Well, 3.10 is what you get with the RHEL7.x distributions, so that's
why people are running it.
Apparently, it is "good enough" for many purposes.

My real goal here is to understand the scope of the bug and whether
any mitigation is
possible.  Of course, I don't expect anyone else to make a patch for
me (or even to accept
my patch), but if I knew what the bug is and what was done to fix it,
I'd be in a much better
position to decide what to do.  If anyone can shed any light on this,
I'd be very grateful.


On Fri, Dec 2, 2016 at 11:47 AM, Lionel Bouton
<lionel-subscript...@bouton.name> wrote:
> Hi,
>
> Le 02/12/2016 à 20:07, Blake Lewis a écrit :
>> Hi, all, this is my first posting to the mailing list.  I am a
>> long-time file system guy who is just starting to take a serious
>> interest in btrfs.
>>
>> My company's product uses btrfs for its backing storage.  We
>> maintain a log file to let us synchronize after reboots.  In
>> testing, we find that when the system panics and we read the
>> file after coming back up, we intermittently (but fairly often)
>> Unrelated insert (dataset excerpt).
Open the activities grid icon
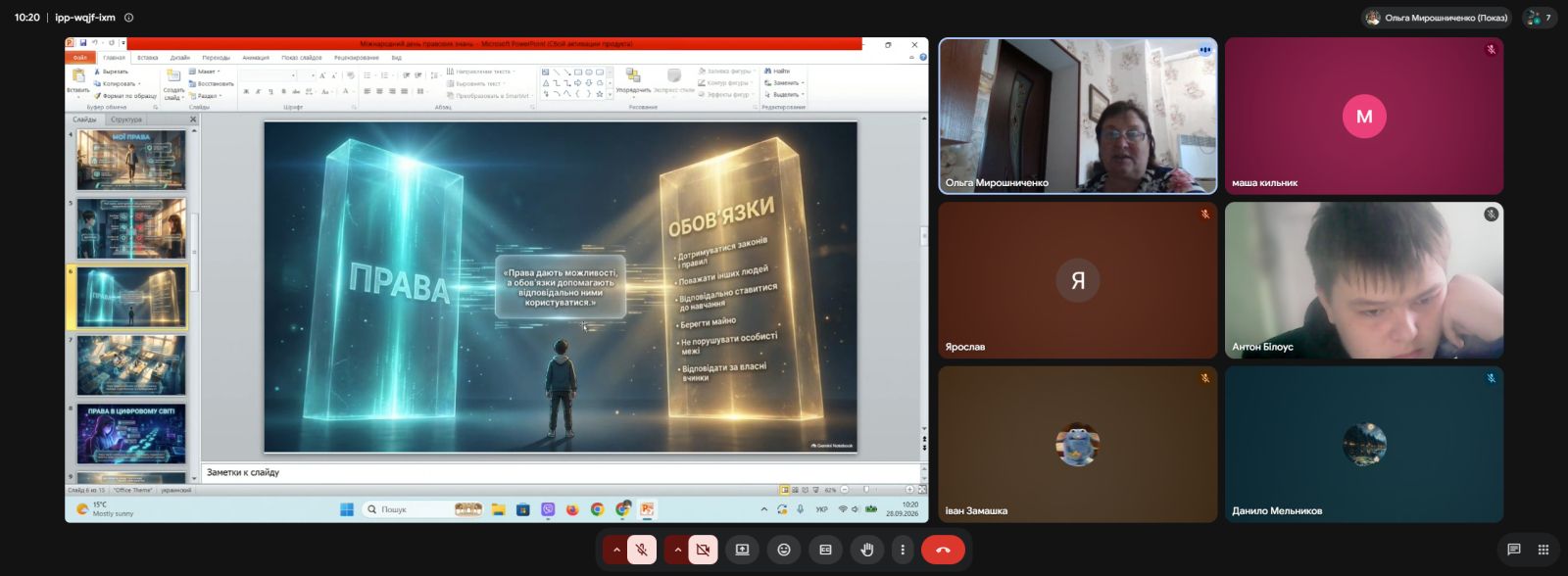[x=1544, y=550]
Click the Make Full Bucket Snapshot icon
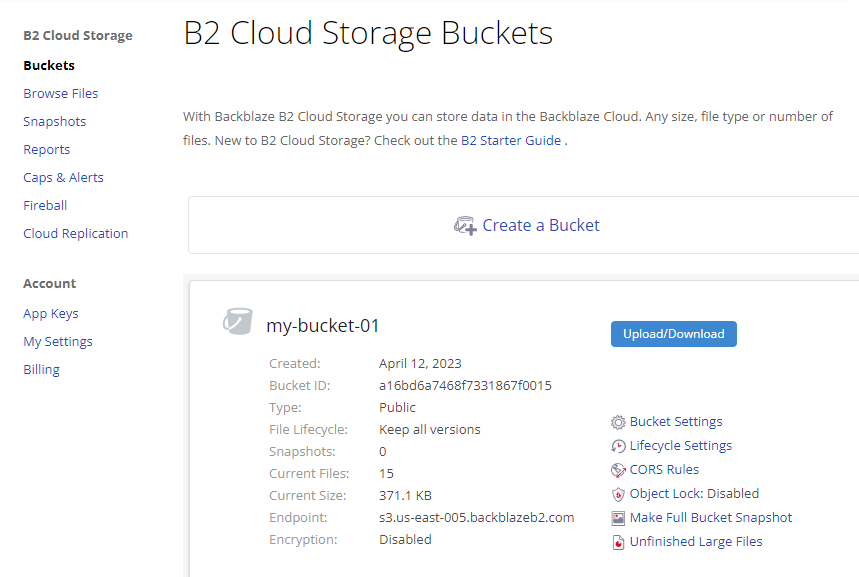859x577 pixels. 619,518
>> get "no csum found for inode X start Y" messages and from our
>> point of view, the log is corrupt.
>>
>> Here are a few pertinent details:
>>
>> 1) When we see this, the device is always an SSD.
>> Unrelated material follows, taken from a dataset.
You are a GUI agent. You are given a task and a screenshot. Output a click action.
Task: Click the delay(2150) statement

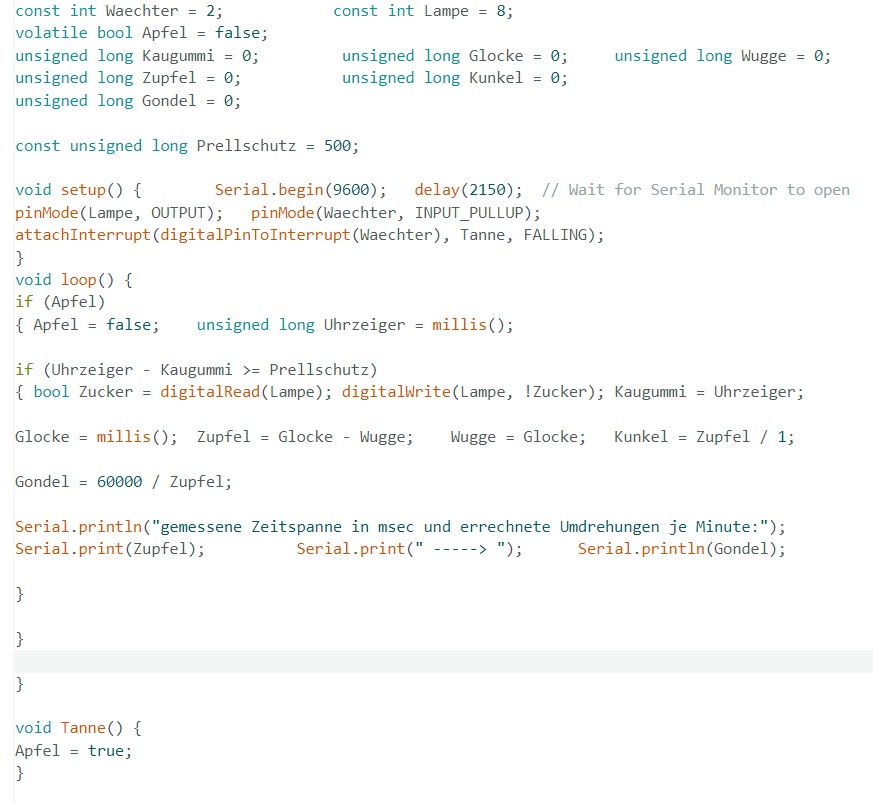468,190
>> 2) We reproduce it easily with 3.10 kernels
>
> Wow. That's ancient and certainly full of various bugs fixed since its
> release.
>
>> but we have not
>> been able to reproduce it in 4.8.
>> 3) The log file is opened with O_SYNC|O_DIRECT; its size is 128MB
>> and we are appending to it.
>> 4) No other activity in the file system except a generated sequential
>> write workload
>> 5) Panics are induced with "echo c > /proc/sysrq-trigger".
>>
>> We filed a bug (https://bugzilla.kernel.org/show_bug.cgi?id=188051)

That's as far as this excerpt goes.